I know people here are very skeptical of AI in general, and there is definitely a lot of hype, but I think the progress in the last decade has been incredible.

Here are some quotes

“In my field of quantum physics, it gives significantly more detailed and coherent responses” than did the company’s last model, GPT-4o, says Mario Krenn, leader of the Artificial Scientist Lab at the Max Planck Institute for the Science of Light in Erlangen, Germany.

Strikingly, o1 has become the first large language model to beat PhD-level scholars on the hardest series of questions — the ‘diamond’ set — in a test called the Graduate-Level Google-Proof Q&A Benchmark (GPQA)1. OpenAI says that its scholars scored just under 70% on GPQA Diamond, and o1 scored 78% overall, with a particularly high score of 93% in physics

OpenAI also tested o1 on a qualifying exam for the International Mathematics Olympiad. Its previous best model, GPT-4o, correctly solved only 13% of the problems, whereas o1 scored 83%.

Kyle Kabasares, a data scientist at the Bay Area Environmental Research Institute in Moffett Field, California, used o1 to replicate some coding from his PhD project that calculated the mass of black holes. “I was just in awe,” he says, noting that it took o1 about an hour to accomplish what took him many months.
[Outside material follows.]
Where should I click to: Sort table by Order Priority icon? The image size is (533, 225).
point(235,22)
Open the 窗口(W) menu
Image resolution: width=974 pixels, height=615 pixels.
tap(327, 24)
Catherine Brownstein, a geneticist at Boston Children’s Hospital in Massachusetts, says the hospital is currently testing several AI systems, including o1-preview, for applications such as connecting the dots between patient characteristics and genes for rare diseases. She says o1 “is more accurate and gives options I didn’t think were possible from a chatbot”.

  • sgtlion [any]
    ·
    3 months ago

    I feel like a broken record saying this. But AI frequently does solve coding problems for me that would've taken hours. It can't solve everything, and can't handle large amounts, but it can be genuinely useful.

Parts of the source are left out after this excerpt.